Example: “The idea of having a bound for [X] is certainly good. While the paper did demonstrate that the bound does indeed contain [X] as expected, it is not entirely clear that this bound will be useful for model selection. This is not demonstrated in the experiments reported in the paper, despite being one of the main claims of the paper.”

e) Presentation/Clarity

Try to answer the following questions: For a reader with the appropriate background knowledge, is the submission clearly written? Is it well organized? (If not, please make constructive suggestions for improvement.)

Example: “The paper is generally well-written and structured clearly. The notation could be improved in a couple of places. In the inference model (equations between ll. 82-83), I would suggest adding a frame superscript to clarify that inference is occurring within each frame, e.g. [equation]. In addition, in Section 3 it was not immediately clear that a frame is defined to itself be a sub-sequence.”

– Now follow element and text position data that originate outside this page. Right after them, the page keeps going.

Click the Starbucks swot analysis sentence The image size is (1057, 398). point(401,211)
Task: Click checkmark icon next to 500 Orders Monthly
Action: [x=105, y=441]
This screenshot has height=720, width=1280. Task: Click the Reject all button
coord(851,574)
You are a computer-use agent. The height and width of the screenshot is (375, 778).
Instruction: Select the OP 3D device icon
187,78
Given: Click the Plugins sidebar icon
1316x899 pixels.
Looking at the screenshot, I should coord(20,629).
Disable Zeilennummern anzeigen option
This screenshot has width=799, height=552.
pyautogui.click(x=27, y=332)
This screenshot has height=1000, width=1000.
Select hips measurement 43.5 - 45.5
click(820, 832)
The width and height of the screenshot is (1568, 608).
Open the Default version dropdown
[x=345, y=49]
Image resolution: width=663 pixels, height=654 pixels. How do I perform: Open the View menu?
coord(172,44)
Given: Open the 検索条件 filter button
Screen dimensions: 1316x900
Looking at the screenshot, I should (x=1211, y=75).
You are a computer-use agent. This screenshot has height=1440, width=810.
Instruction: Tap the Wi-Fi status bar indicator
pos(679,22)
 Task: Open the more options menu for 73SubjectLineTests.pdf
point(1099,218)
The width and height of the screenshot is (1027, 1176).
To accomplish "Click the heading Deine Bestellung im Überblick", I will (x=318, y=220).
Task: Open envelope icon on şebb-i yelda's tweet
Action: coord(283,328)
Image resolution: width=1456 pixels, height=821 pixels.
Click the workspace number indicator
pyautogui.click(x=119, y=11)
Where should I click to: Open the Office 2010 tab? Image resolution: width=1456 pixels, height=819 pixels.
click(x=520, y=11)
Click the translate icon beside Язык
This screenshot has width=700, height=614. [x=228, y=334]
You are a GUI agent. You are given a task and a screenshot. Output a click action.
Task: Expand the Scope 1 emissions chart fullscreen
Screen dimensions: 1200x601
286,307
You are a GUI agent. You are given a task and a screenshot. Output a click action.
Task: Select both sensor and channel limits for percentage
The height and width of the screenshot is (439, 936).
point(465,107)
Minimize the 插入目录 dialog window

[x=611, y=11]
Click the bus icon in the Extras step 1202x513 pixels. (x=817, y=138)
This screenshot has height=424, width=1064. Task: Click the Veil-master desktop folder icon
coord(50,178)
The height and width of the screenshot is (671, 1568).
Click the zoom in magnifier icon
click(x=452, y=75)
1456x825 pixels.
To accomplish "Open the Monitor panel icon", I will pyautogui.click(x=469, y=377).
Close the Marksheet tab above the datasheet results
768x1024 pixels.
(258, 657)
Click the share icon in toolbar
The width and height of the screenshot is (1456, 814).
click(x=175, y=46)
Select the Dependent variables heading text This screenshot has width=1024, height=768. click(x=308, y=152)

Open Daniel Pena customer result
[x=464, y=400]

Example: “While the paper is fairly readable; there is substantial room for improvements in the clarity. There were several variables that were used in equations before they were defined, such as [example 1] and [example 2] . Moreover, in the statement of Theorem 2, it was unclear whether the same assumptions were being made as in Theorem 1. Finally, I was sometimes confused because \ell appears to be overloaded and used to mean both [X] and [Y].”

f) Reproducibility

Try to answer the following question: does the paper contain enough details to reproduce the results? If the submission has supplementary code and you managed to run it and reproduce the results [this is optional for reviewers], please do mention it in your review.

Example: “The paper describes all the algorithms in full detail and provides enough information for an expert reader to reproduce its results. However, it seems that Theorem 1 requires an additional assumption of d>3 which is not specified..”

Example: “Neither the main text nor the supplementary code explains how the hyperparameters are selected for the synthetic experiment. The paper should explain the specific procedure used to alleviate reproducibility concerns”.